About this task → For the entries below, the result should be an exact transcription of the lines from the one with "You are a computer-use agent." up to and including the one with "Instruction: Select the", and only those.

Entries shown →

----

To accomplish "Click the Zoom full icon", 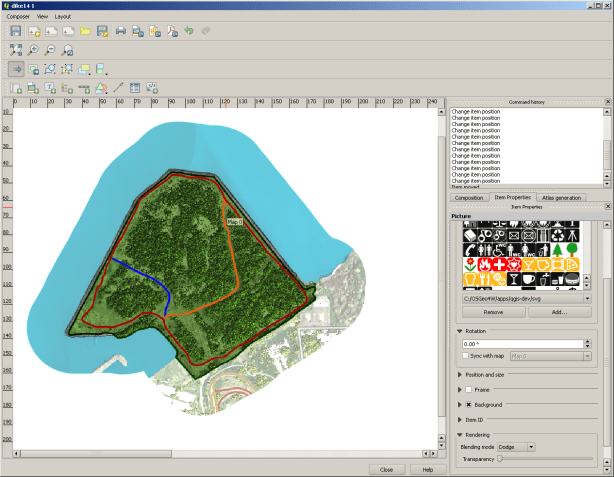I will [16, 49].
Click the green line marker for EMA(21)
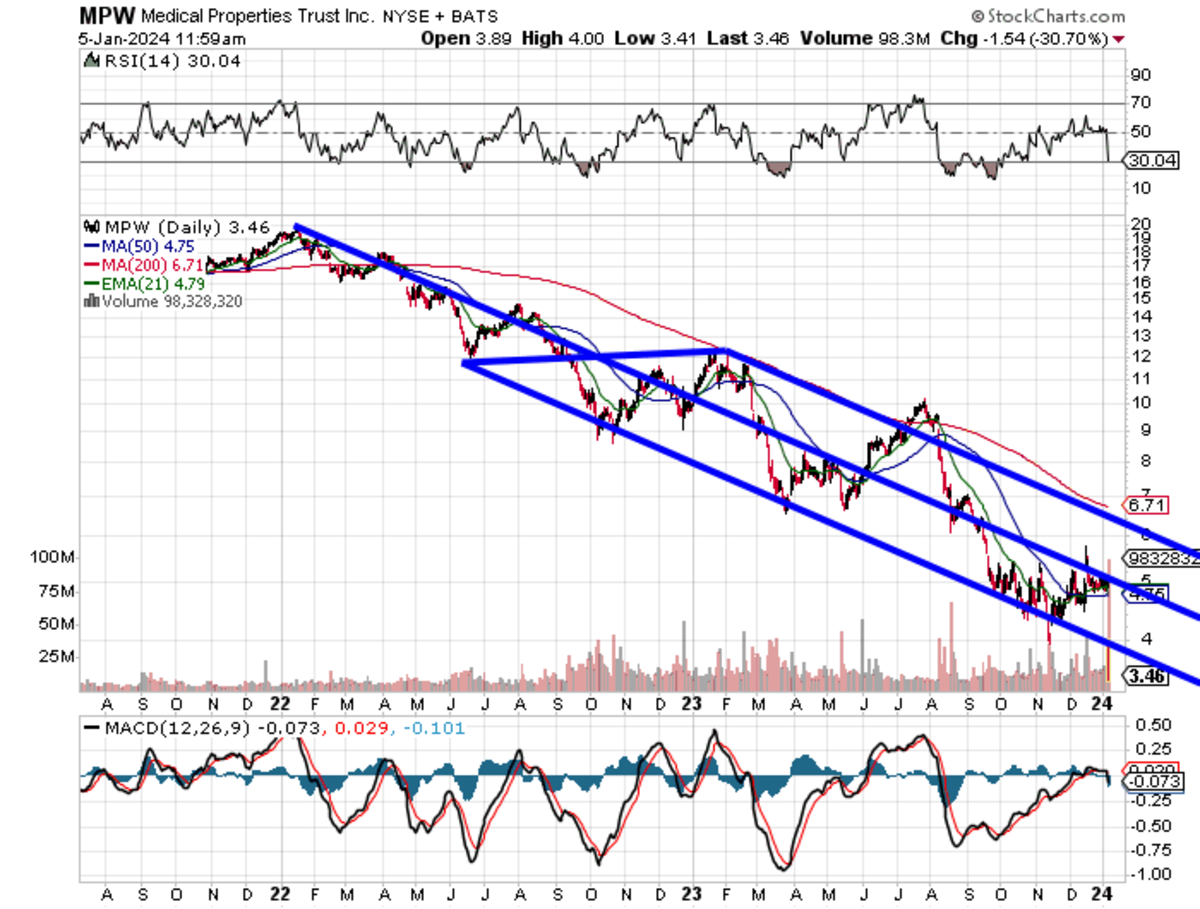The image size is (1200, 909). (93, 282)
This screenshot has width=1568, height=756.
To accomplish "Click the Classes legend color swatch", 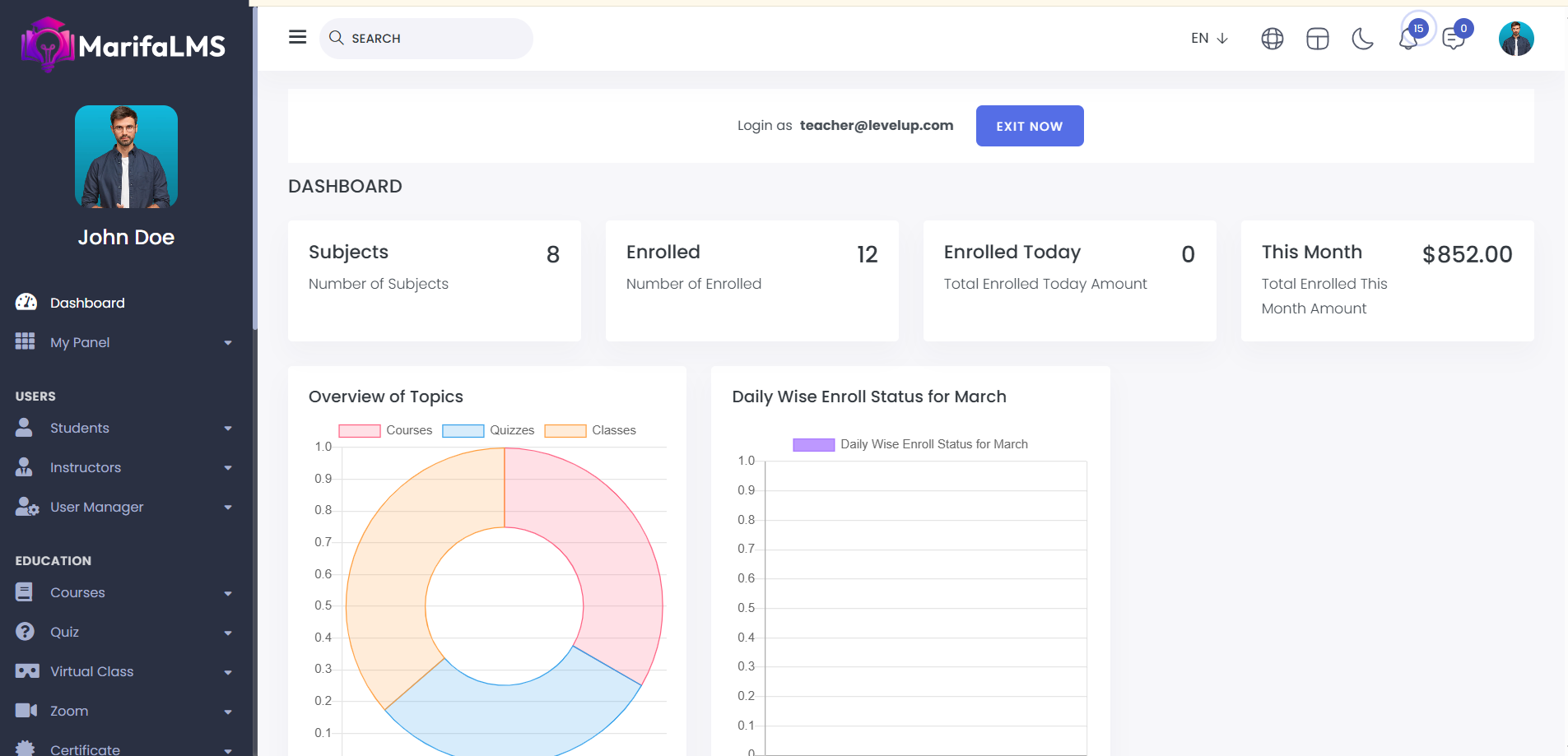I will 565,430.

----

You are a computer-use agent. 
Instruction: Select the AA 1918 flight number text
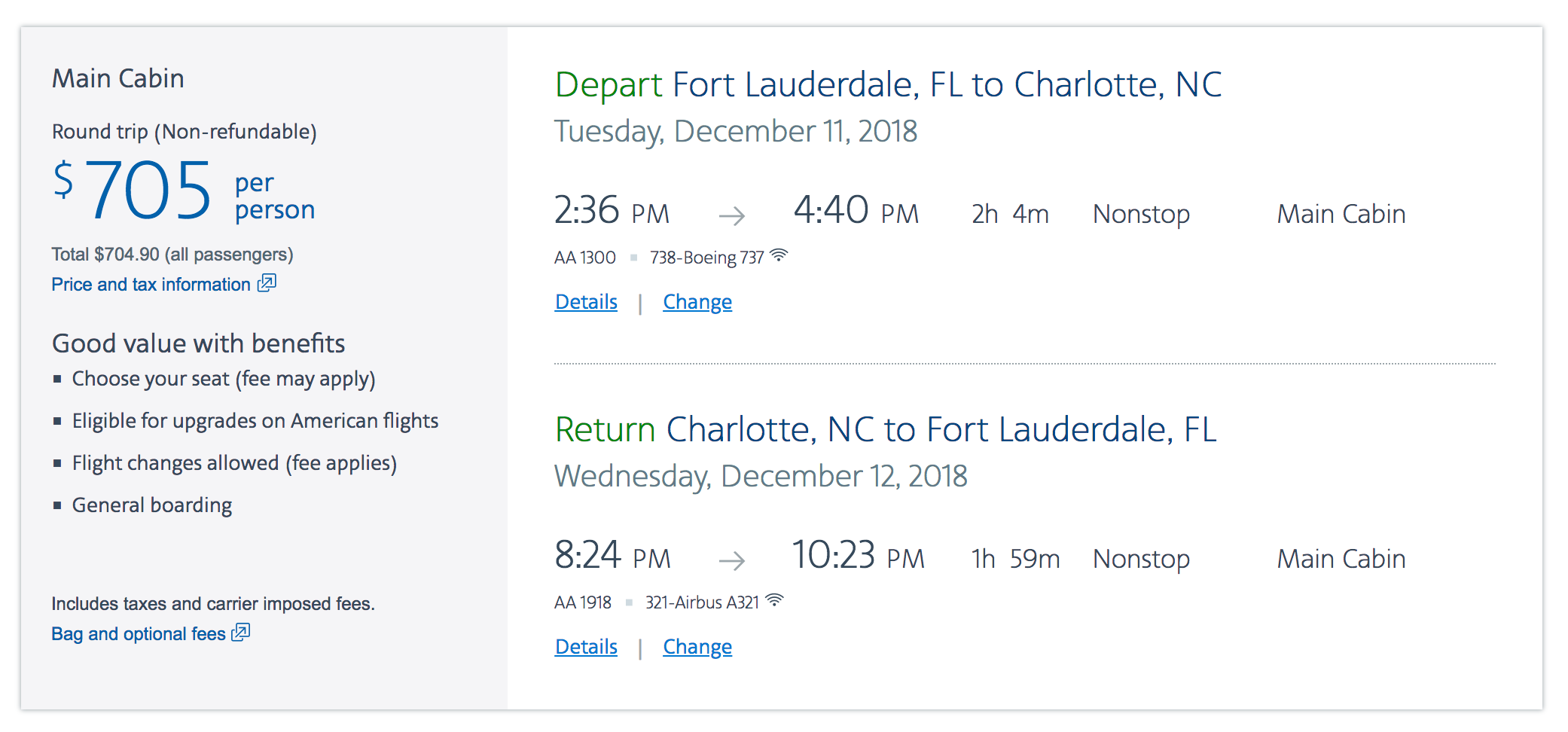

----

The completed task →
You are a computer-use agent. 
Instruction: Select the AA 1918 flight number text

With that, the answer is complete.